I’d pretended to treat him, given him medications—which I was certain he didn’t touch—and even provided counseling to his wife in couples’ therapy. But what he needed me for was filling the gaps and taking the stand. Despite the food poisoning history and infidelity in his family that could actually trigger the paranoid delusions I testified he had, Safin wasn’t mentally ill. He knew the difference between right and wrong, and when he stabbed his wife twelve times, he knew exactly what he was doing and who he was killing.

The prosecutor’s lips pursed in obvious irritation. “Care to share, Doctor?”

“Mid-thirties. Over six feet. Blue eyes. Dark brown hair and beard.”

He stared at the defendant and then back at me. “You’re almost describing Mr. Safin himself.”
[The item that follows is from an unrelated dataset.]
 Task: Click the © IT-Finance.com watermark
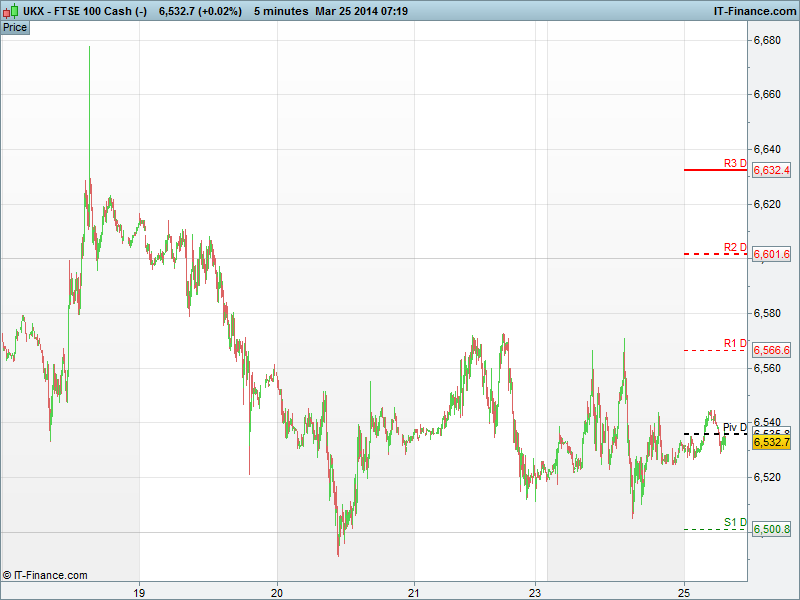(45, 575)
“The wife had argued the same when she tried to exonerate herself in our sessions, too, and when she multiply urged her husband to stop fighting with Stan on multiple occasions both publicly and in their house. She mentioned she was severely embarrassed and humiliated by Mr. Safin’s episodes.” Which were staged to gather enough witnesses to prove the delusions. “But that was the description my patient gave me. Like I said, I don’t believe Stan exists in real life, and it’s not uncommon for paranoid patients to project an image of themselves in their delusions.”

“Do you think Stan could be a projection of Vikto Safin’s own infidelity?”

“Objection!”

The prosecutor referenced proven evidence of Safin’s affair so the judge allowed the question.

“It’s possible,” I said.

“Has Mrs. Safin revealed to you during your sessions that she was aware of her husband’s affair?”

“Yes.”

“How did she react?”

“She was devastated and angry. She said she was considering having a divorce.”

“Did the defendant agree to grant her a divorce?”

“Not that I know of. My observations state Viktor Safin was fond of his wife despite what he believed of her, and he didn’t want a divorce. Even his infidelity, to him, was a reflex to hers.”

“Is it possible, on the night of the heinous murder, Mr. and Mrs. Safin were arguing about the divorce, as the help has testified, and he suspected she was trying to poison him because he wouldn’t grant her the divorce?”

The prosecutor was digging the grave of this case. “It’s possible.”

“And is it possible, right in that moment, that he was lucid enough to end that argument in blood?”

“Objection, Your Honor. This is—”

“Overruled. Answer the question, Doctor.”

“Your hypothesis dictates the defendant wasn’t acting under the influence of his delusion when he thought the dinner his wife had made was poisoned. You’re suggesting it was a rational suspicion. If that was the case, then it establishes that Mr. Safin was indeed lucid enough to walk away from the dinner table after the argument, which clearly indicates he had no intention to retaliate or harm his wife. What would motivate him to return and stab his wife to death? If that was his intention, why didn’t he do it in the heat of the argument?

“On the other hand, his wife, if she did poison him, would be the one inclined to finish the task, don’t you think? So perhaps, based on your hypothesis, Mrs. Safin attacked her husband with the dinner knife, and he, whether you assume he was in a delusion or not, still killed his attacker in self-defense.

“But the witnesses—”

“The answer to your question is no, Counselor. In my professional opinion, which is the only thing I’m here to give, it was when Mr. Safin looked back at his wife’s seat on his way out that the delusion of Stan attacking him manifested and thus Mr. Safin defended himself. Your hypothesis contradicts my documented findings and diagnosis. Everything else regarding this case is your job to proof or discredit.”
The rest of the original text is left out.